Moreover, the requirement to buy training is an illegal tying agreement under anti-trust laws; and worse, when training is not available to independents, it violates an anti-trust law governing abuse of market position. Moreover, ISO standard 60601 affirms the requirements of NFPA 99 and then creates a loophole for training: “The manufacturer may designate the minimum qualifications for service personnel. If present, these requirements shall be documented in the technical description.”
We don’t know how well these requirements are being communicated or if buyers have any opportunity to negotiate such terms. As with “end user license agreements,” it is common for ugly terms and conditions to be hidden until after the purchase is made. These types of contracts fall under general business law as “Unfair and Deceptive” and are amended to prevent such sneaky terms in our template Right to Repair legislation.
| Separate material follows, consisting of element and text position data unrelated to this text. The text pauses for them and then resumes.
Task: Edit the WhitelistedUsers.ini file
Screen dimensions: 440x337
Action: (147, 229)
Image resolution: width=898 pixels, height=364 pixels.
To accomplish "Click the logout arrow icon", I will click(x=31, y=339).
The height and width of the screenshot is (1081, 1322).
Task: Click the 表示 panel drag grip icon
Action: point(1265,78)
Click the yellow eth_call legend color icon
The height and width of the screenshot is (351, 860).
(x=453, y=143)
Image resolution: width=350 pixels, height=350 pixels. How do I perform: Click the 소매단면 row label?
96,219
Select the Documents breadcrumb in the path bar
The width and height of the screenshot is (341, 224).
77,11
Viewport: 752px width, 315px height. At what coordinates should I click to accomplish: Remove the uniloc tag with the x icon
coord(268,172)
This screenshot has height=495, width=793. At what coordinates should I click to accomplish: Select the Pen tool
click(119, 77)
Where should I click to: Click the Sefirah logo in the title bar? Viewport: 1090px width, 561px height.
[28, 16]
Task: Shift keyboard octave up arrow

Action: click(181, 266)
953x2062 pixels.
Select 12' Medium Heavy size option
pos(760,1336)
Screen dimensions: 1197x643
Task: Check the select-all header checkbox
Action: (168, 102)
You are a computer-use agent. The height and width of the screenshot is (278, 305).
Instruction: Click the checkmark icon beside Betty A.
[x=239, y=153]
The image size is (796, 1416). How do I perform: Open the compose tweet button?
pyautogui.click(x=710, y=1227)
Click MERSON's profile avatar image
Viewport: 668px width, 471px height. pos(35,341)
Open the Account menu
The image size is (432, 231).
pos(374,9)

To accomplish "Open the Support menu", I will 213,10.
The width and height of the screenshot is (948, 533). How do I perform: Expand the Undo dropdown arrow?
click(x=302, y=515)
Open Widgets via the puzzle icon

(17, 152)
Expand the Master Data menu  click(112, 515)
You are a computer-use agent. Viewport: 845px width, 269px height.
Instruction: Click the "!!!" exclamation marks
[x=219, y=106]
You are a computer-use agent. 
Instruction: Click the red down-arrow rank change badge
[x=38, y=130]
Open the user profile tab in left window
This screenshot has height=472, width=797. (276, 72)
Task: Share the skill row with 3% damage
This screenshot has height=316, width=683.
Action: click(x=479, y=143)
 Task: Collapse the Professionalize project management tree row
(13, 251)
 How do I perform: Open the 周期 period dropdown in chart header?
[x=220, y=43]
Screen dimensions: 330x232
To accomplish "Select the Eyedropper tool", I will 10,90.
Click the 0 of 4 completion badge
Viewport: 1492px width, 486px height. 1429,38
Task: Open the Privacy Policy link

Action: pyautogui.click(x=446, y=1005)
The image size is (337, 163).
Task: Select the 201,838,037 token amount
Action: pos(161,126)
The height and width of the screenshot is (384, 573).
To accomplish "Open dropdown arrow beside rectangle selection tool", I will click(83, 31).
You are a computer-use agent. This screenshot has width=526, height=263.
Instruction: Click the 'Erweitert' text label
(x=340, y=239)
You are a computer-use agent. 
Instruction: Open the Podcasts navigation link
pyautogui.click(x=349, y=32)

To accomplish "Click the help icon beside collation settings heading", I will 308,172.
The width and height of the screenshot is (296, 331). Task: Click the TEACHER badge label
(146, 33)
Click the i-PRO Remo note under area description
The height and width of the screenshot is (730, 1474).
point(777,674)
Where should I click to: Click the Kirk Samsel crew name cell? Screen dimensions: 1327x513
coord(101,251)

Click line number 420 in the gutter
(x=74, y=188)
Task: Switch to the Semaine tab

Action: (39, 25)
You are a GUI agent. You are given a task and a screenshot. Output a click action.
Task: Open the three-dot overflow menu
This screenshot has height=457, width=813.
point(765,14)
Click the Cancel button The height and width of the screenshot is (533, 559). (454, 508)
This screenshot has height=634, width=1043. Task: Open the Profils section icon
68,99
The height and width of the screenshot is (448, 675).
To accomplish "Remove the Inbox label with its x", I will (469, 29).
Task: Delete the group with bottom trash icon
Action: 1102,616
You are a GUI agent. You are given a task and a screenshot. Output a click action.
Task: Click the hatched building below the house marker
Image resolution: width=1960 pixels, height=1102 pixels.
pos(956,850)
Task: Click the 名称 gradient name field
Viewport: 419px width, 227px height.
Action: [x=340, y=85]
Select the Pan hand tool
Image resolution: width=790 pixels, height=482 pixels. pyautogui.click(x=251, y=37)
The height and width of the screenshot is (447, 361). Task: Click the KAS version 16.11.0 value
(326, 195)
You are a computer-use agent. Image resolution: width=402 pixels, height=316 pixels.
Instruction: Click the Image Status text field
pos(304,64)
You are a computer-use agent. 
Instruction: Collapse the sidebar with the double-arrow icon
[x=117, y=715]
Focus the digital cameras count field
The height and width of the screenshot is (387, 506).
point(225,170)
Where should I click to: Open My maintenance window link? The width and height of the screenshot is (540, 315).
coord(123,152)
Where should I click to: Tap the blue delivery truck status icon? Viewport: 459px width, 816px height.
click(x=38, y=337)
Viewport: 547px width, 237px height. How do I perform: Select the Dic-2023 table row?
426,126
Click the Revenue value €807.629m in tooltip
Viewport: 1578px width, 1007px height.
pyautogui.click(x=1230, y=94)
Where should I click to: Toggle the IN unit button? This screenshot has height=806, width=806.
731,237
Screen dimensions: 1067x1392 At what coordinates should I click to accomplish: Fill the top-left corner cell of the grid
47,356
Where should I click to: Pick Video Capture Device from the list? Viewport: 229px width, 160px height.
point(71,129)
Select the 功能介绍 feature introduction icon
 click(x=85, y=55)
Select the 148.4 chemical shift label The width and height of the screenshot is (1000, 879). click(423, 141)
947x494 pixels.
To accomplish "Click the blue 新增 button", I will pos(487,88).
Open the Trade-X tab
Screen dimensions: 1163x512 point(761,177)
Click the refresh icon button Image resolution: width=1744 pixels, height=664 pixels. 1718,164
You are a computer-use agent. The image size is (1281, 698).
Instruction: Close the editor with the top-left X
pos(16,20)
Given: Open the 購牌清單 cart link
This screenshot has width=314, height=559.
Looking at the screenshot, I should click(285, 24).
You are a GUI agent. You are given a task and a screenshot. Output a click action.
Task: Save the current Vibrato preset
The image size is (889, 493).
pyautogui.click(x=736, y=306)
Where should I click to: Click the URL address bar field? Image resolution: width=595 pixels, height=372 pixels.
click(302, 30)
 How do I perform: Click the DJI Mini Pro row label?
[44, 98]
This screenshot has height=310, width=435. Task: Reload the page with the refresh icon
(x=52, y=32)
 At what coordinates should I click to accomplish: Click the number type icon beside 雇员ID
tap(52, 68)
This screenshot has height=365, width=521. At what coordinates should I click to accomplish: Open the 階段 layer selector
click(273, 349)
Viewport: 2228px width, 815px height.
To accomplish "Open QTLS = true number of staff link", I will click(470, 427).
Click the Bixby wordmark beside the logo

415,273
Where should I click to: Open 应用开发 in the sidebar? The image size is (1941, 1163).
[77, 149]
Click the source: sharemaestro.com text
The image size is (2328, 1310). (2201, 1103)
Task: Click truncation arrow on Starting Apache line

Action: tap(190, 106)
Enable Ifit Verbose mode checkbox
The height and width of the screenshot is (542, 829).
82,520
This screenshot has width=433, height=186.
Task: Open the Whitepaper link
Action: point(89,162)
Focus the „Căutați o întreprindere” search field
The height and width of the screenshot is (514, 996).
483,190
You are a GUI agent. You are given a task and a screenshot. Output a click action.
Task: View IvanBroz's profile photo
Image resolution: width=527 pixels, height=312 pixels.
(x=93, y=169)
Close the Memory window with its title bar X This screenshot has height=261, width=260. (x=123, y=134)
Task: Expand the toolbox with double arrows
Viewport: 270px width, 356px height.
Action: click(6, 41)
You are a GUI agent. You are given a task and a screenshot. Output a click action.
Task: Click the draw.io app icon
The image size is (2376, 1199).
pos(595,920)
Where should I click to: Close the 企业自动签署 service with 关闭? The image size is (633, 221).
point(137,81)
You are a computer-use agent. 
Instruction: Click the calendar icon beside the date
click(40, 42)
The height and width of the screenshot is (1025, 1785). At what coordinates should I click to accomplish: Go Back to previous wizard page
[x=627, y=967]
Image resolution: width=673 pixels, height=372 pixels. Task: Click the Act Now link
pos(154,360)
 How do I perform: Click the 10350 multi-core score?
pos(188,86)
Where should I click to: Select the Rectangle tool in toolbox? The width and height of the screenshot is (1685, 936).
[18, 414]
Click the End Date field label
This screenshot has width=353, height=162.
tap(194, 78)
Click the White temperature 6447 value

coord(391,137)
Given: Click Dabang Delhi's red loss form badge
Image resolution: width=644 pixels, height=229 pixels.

Back to liability for a moment. In our system of laws, owners are responsible for safe operation or use of their purchases. Medical equipment is owned in the same way as tractors, cars, or any other potentially dangerous device. Every contract of sale, including those for medical equipment, always disclaims responsibility to the limits set by state law. OEMs do not want responsibility of ownership and have carefully tried to control access to repair for their benefit while absolving themselves of responsibility in contracts.
If OEMs were following requirements, or if regulators were enforcing the rules, medical equipment wouldn’t need to be included in Right to Repair legislation at all. Perhaps the improper limitations on repair have simply gone on for so long that hospitals simply assume OEMs are within their rights to withhold information. To prevent future monopolization, it’s time to speak out for enforcement of existing regulations and new laws.